After the police officers who beat Rodney King in March 1991 in Los Angeles were acquitted, leading to the Los Angeles riots, Congress took action by giving the federal government oversight of local police departments. As Mother Jones reported in 2017, on the 25th anniversary of those riots:

Since then, the Justice Department has launched 70 investigations into state and local law enforcement agencies and has negotiated 40 reform agreements, half of which are court-enforced consent decrees. The Obama administration was particularly active with this policy, enforcing 14 consent decrees for troubled police agencies, from Ferguson, Missouri, to Baltimore.

The riots’ 25th anniversary also happened to mark the beginning of the Trump administration. Jeff Sessions, newly installed as attorney general, immediately set out to undo years of progress on police and criminal justice reform.
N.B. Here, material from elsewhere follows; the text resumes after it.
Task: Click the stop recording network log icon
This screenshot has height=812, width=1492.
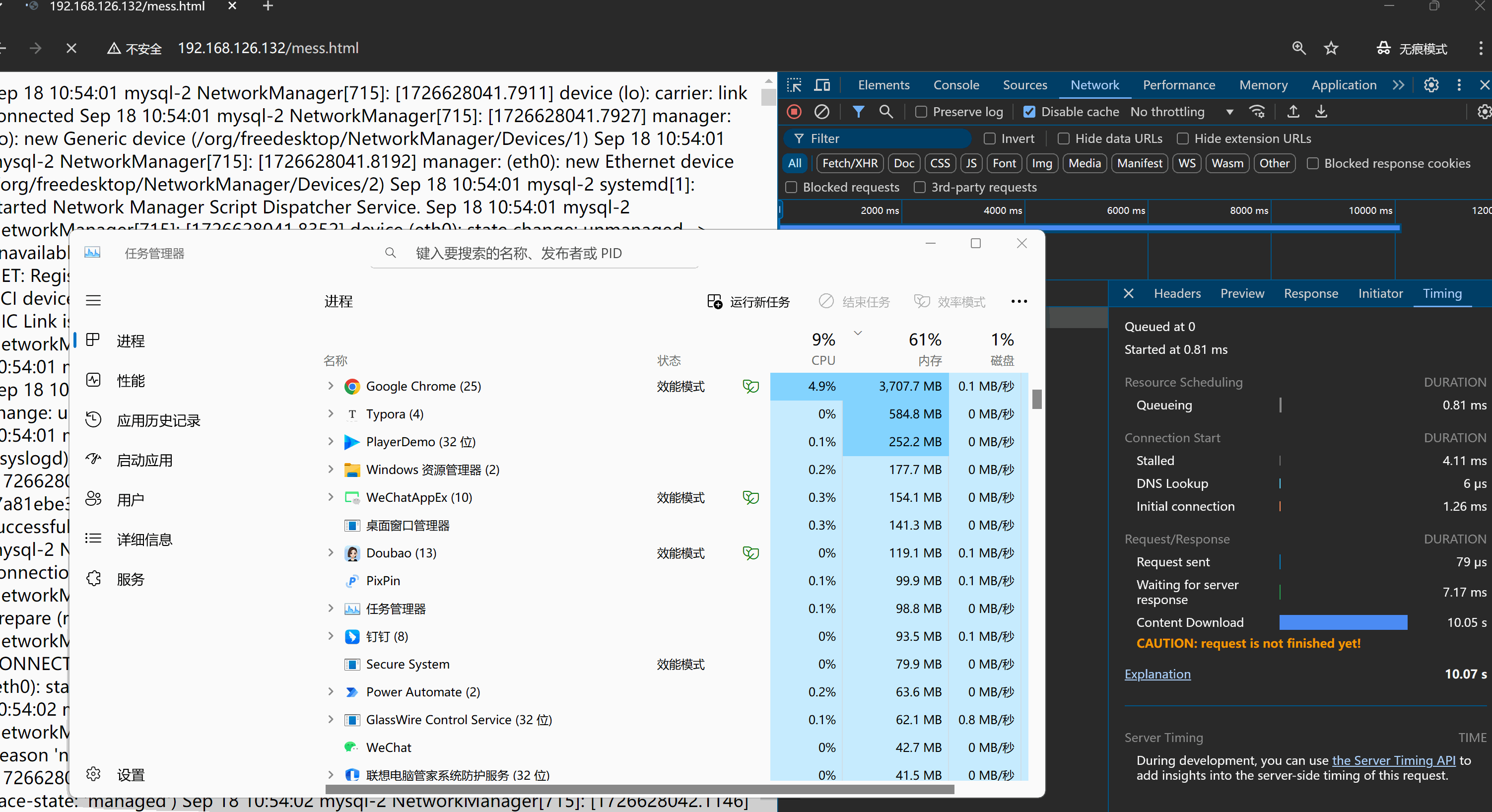Action: 794,112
In April of 2017, a federal judge approved a consent decree—a legally-binding agreement between the Justice Department and a police department mandating reforms that is enforced by a federal judge—in Baltimore, finding that Sessions’ objections to an agreement made under the Obama administration came too late. “I have grave concerns that some provisions of this decree will reduce the lawful powers of the police department and result in a less safe city,” Sessions said at the time. “Make no mistake, Baltimore is facing a violent crime crisis.”